Some app-based drivers were among those standing behind the announcement that the city would continue to cap the number of for-hire vehicle licenses.
“Whatever driver you asked, compared to last year, every driver will tell you he’s making more and more today. This is because of the cap. It really help us a lot, and we hope it’s going to continue,” driver Saidou Sidive said.
But one Uber driver who has been with the company from the beginning disagreed, saying he sees no difference in the number of passengers he picks up.
“It’s about the same, honestly. It’s about the same. I haven’t seen a decrease in traffic, either. It’s about the same,” Brady Guerrero said.

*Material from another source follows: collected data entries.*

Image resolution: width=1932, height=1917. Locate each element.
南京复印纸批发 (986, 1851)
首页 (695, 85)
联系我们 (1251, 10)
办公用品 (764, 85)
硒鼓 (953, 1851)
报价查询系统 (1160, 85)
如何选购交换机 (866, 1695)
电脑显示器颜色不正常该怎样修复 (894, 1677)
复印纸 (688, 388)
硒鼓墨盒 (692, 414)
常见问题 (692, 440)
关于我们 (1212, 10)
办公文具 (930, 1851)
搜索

Another kind of cap was announced Wednesday, too, one on how long for-hire companies can let the vehicles cruise without passengers below 96th Street. It would require companies reduce cruising to just 31 percent of the time vehicles are on the road.
Mayor Bill de Blasio said he believes this will speed up traffic below 60th Street by about 10 percent.
“If a trip took you 10 minutes before, it’ll take you nine minutes,” de Blasio said. “As we said, people might wait a little bit longer to get that for-hire vehicle, a certain number of seconds.”
Meanwhile, many yellow taxi drivers have suffered financial crisis over the past few years.
“We have had nine driver suicides,” said Bhairavi Desai, the executive director of the New York Taxi Workers Alliance. “In January 2019 there were more foreclosures of individual medallions than the entire years of 2015, ’16 and ’17. The poverty has been choking this workforce.”
Desai said the cap is the first step in stabilizing an over-saturated market.
However, Uber released a statement that reads in part, “Not only is the mayor’s policy hurting app drivers by forcing them to pay exorbitant fees to rent a car, but he has proposed nothing to fix the current medallion system that only benefits lenders and taxi insiders.”
So how will the city enforce the cruising cap? Officials said by tracking movement through GPS and imposing stiff penalties.
The cap on licenses will exclude wheelchair-accessible vehicles and all-electric vehicles. The city said the Taxi and Limousine Commission will watch closely to see if companies increase lease rates to drivers, and if they do the city will just increase the minimum wage.